### Records for the task
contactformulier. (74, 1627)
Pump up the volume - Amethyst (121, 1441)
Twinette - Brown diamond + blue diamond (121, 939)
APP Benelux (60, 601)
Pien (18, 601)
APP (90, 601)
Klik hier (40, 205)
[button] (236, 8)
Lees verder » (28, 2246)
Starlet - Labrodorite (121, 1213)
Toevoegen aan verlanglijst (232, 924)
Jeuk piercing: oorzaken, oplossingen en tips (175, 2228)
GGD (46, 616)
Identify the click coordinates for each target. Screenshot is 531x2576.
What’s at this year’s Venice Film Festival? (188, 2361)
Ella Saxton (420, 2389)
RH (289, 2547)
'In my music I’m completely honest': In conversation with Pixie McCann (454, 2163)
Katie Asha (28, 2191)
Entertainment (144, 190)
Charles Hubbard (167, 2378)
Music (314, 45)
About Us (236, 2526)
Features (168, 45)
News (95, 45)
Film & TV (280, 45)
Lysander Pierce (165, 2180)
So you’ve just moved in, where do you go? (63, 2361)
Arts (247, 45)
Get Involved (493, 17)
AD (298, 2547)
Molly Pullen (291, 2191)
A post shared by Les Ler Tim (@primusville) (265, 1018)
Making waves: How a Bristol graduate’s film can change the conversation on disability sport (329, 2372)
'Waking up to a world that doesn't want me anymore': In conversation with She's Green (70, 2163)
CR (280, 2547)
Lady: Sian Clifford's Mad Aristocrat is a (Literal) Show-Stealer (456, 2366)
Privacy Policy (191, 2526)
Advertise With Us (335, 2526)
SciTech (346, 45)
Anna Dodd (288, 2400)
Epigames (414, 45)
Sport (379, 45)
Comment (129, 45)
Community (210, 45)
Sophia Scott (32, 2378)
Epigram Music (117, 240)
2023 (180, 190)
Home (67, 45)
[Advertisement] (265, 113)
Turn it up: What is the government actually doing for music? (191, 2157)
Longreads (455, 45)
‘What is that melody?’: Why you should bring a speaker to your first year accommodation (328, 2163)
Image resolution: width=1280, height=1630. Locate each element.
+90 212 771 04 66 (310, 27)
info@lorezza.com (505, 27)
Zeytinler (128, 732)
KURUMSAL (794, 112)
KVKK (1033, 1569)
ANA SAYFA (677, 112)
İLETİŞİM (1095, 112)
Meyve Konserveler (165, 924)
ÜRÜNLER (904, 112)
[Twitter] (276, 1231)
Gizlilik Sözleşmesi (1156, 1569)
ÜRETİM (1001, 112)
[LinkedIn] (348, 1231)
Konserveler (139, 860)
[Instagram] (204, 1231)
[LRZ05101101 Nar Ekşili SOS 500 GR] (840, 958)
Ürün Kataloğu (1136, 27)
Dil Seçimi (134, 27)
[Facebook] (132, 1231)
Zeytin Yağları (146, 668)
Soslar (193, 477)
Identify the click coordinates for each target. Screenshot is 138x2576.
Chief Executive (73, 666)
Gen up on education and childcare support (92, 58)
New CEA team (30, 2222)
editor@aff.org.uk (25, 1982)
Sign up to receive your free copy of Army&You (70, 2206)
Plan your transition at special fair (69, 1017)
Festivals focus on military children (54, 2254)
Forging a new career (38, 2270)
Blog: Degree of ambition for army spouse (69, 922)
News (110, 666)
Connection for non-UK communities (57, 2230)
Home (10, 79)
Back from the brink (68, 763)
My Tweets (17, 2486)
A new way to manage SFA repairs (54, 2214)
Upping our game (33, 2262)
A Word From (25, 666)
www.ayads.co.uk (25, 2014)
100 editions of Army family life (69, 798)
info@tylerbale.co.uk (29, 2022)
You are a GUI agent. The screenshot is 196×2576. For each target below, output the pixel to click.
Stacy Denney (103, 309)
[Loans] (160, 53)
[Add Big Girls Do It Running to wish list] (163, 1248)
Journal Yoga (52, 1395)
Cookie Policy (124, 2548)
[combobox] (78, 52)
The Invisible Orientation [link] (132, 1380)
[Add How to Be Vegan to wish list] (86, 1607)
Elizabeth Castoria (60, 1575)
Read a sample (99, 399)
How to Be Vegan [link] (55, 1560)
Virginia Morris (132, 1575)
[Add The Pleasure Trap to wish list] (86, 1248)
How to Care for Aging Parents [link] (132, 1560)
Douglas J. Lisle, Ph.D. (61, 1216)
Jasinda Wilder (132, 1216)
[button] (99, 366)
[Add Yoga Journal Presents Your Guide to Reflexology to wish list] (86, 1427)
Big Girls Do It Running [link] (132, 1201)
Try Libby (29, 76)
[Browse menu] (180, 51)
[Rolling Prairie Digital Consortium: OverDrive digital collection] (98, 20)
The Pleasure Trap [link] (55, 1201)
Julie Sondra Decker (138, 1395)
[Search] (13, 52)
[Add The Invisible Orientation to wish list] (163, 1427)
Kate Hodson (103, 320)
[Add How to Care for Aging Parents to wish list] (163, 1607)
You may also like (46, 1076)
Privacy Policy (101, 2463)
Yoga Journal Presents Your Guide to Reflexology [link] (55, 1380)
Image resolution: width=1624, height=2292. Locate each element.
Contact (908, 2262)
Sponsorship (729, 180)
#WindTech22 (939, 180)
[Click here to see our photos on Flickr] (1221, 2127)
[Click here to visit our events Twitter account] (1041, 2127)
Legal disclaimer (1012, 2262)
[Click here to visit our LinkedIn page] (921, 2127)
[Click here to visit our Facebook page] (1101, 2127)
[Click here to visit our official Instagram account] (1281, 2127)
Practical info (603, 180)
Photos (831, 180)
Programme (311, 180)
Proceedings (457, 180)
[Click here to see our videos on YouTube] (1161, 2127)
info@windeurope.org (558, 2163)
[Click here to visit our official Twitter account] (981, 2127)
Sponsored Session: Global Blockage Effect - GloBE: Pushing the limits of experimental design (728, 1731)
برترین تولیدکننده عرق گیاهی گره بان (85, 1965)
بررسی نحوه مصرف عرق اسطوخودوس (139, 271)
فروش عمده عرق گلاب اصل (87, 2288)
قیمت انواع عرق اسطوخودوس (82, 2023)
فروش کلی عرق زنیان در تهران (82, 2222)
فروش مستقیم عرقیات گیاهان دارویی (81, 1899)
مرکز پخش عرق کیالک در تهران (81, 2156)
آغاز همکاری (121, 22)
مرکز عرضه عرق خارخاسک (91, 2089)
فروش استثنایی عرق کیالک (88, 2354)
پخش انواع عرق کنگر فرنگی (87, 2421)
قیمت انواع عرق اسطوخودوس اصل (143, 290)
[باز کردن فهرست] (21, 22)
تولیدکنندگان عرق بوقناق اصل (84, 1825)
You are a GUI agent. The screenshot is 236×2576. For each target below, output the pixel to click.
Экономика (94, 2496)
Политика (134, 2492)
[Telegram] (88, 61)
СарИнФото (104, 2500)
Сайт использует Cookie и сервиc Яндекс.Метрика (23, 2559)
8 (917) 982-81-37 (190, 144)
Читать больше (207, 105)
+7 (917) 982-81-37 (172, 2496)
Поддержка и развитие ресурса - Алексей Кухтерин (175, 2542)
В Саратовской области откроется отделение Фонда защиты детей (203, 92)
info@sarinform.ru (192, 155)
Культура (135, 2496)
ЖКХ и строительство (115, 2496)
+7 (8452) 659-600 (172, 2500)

### Your task
Go through the listing and copy all of it exactly.

### Task response
contactformulier. (74, 1627)
Pump up the volume - Amethyst (121, 1441)
Twinette - Brown diamond + blue diamond (121, 939)
APP Benelux (60, 601)
Pien (18, 601)
APP (90, 601)
Klik hier (40, 205)
[button] (236, 8)
Lees verder » (28, 2246)
Starlet - Labrodorite (121, 1213)
Toevoegen aan verlanglijst (232, 924)
Jeuk piercing: oorzaken, oplossingen en tips (175, 2228)
GGD (46, 616)
Identify the click coordinates for each target. Screenshot is 531x2576.
What’s at this year’s Venice Film Festival? (188, 2361)
Ella Saxton (420, 2389)
RH (289, 2547)
'In my music I’m completely honest': In conversation with Pixie McCann (454, 2163)
Katie Asha (28, 2191)
Entertainment (144, 190)
Charles Hubbard (167, 2378)
Music (314, 45)
About Us (236, 2526)
Features (168, 45)
News (95, 45)
Film & TV (280, 45)
Lysander Pierce (165, 2180)
So you’ve just moved in, where do you go? (63, 2361)
Arts (247, 45)
Get Involved (493, 17)
AD (298, 2547)
Molly Pullen (291, 2191)
A post shared by Les Ler Tim (@primusville) (265, 1018)
Making waves: How a Bristol graduate’s film can change the conversation on disability sport (329, 2372)
'Waking up to a world that doesn't want me anymore': In conversation with She's Green (70, 2163)
CR (280, 2547)
Lady: Sian Clifford's Mad Aristocrat is a (Literal) Show-Stealer (456, 2366)
Privacy Policy (191, 2526)
Advertise With Us (335, 2526)
SciTech (346, 45)
Anna Dodd (288, 2400)
Epigames (414, 45)
Sport (379, 45)
Comment (129, 45)
Community (210, 45)
Sophia Scott (32, 2378)
Epigram Music (117, 240)
2023 (180, 190)
Home (67, 45)
[Advertisement] (265, 113)
Turn it up: What is the government actually doing for music? (191, 2157)
Longreads (455, 45)
‘What is that melody?’: Why you should bring a speaker to your first year accommodation (328, 2163)
Image resolution: width=1280, height=1630. Locate each element.
+90 212 771 04 66 (310, 27)
info@lorezza.com (505, 27)
Zeytinler (128, 732)
KURUMSAL (794, 112)
KVKK (1033, 1569)
ANA SAYFA (677, 112)
İLETİŞİM (1095, 112)
Meyve Konserveler (165, 924)
ÜRÜNLER (904, 112)
[Twitter] (276, 1231)
Gizlilik Sözleşmesi (1156, 1569)
ÜRETİM (1001, 112)
[LinkedIn] (348, 1231)
Konserveler (139, 860)
[Instagram] (204, 1231)
[LRZ05101101 Nar Ekşili SOS 500 GR] (840, 958)
Ürün Kataloğu (1136, 27)
Dil Seçimi (134, 27)
[Facebook] (132, 1231)
Zeytin Yağları (146, 668)
Soslar (193, 477)
Identify the click coordinates for each target. Screenshot is 138x2576.
Chief Executive (73, 666)
Gen up on education and childcare support (92, 58)
New CEA team (30, 2222)
editor@aff.org.uk (25, 1982)
Sign up to receive your free copy of Army&You (70, 2206)
Plan your transition at special fair (69, 1017)
Festivals focus on military children (54, 2254)
Forging a new career (38, 2270)
Blog: Degree of ambition for army spouse (69, 922)
News (110, 666)
Connection for non-UK communities (57, 2230)
Home (10, 79)
Back from the brink (68, 763)
My Tweets (17, 2486)
A new way to manage SFA repairs (54, 2214)
Upping our game (33, 2262)
A Word From (25, 666)
www.ayads.co.uk (25, 2014)
100 editions of Army family life (69, 798)
info@tylerbale.co.uk (29, 2022)
You are a GUI agent. The screenshot is 196×2576. For each target below, output the pixel to click.
Stacy Denney (103, 309)
[Loans] (160, 53)
[Add Big Girls Do It Running to wish list] (163, 1248)
Journal Yoga (52, 1395)
Cookie Policy (124, 2548)
[combobox] (78, 52)
The Invisible Orientation [link] (132, 1380)
[Add How to Be Vegan to wish list] (86, 1607)
Elizabeth Castoria (60, 1575)
Read a sample (99, 399)
How to Be Vegan [link] (55, 1560)
Virginia Morris (132, 1575)
[Add The Pleasure Trap to wish list] (86, 1248)
How to Care for Aging Parents [link] (132, 1560)
Douglas J. Lisle, Ph.D. (61, 1216)
Jasinda Wilder (132, 1216)
[button] (99, 366)
[Add Yoga Journal Presents Your Guide to Reflexology to wish list] (86, 1427)
Big Girls Do It Running [link] (132, 1201)
Try Libby (29, 76)
[Browse menu] (180, 51)
[Rolling Prairie Digital Consortium: OverDrive digital collection] (98, 20)
The Pleasure Trap [link] (55, 1201)
Julie Sondra Decker (138, 1395)
[Search] (13, 52)
[Add The Invisible Orientation to wish list] (163, 1427)
Kate Hodson (103, 320)
[Add How to Care for Aging Parents to wish list] (163, 1607)
You may also like (46, 1076)
Privacy Policy (101, 2463)
Yoga Journal Presents Your Guide to Reflexology [link] (55, 1380)
Image resolution: width=1624, height=2292. Locate each element.
Contact (908, 2262)
Sponsorship (729, 180)
#WindTech22 (939, 180)
[Click here to see our photos on Flickr] (1221, 2127)
[Click here to visit our events Twitter account] (1041, 2127)
Legal disclaimer (1012, 2262)
[Click here to visit our LinkedIn page] (921, 2127)
[Click here to visit our Facebook page] (1101, 2127)
[Click here to visit our official Instagram account] (1281, 2127)
Practical info (603, 180)
Photos (831, 180)
Programme (311, 180)
Proceedings (457, 180)
[Click here to see our videos on YouTube] (1161, 2127)
info@windeurope.org (558, 2163)
[Click here to visit our official Twitter account] (981, 2127)
Sponsored Session: Global Blockage Effect - GloBE: Pushing the limits of experimental design (728, 1731)
برترین تولیدکننده عرق گیاهی گره بان (85, 1965)
بررسی نحوه مصرف عرق اسطوخودوس (139, 271)
فروش عمده عرق گلاب اصل (87, 2288)
قیمت انواع عرق اسطوخودوس (82, 2023)
فروش کلی عرق زنیان در تهران (82, 2222)
فروش مستقیم عرقیات گیاهان دارویی (81, 1899)
مرکز پخش عرق کیالک در تهران (81, 2156)
آغاز همکاری (121, 22)
مرکز عرضه عرق خارخاسک (91, 2089)
فروش استثنایی عرق کیالک (88, 2354)
پخش انواع عرق کنگر فرنگی (87, 2421)
قیمت انواع عرق اسطوخودوس اصل (143, 290)
[باز کردن فهرست] (21, 22)
تولیدکنندگان عرق بوقناق اصل (84, 1825)
You are a GUI agent. The screenshot is 236×2576. For each target below, output the pixel to click.
Экономика (94, 2496)
Политика (134, 2492)
[Telegram] (88, 61)
СарИнФото (104, 2500)
Сайт использует Cookie и сервиc Яндекс.Метрика (23, 2559)
8 (917) 982-81-37 (190, 144)
Читать больше (207, 105)
+7 (917) 982-81-37 (172, 2496)
Поддержка и развитие ресурса - Алексей Кухтерин (175, 2542)
В Саратовской области откроется отделение Фонда защиты детей (203, 92)
info@sarinform.ru (192, 155)
Культура (135, 2496)
ЖКХ и строительство (115, 2496)
+7 (8452) 659-600 (172, 2500)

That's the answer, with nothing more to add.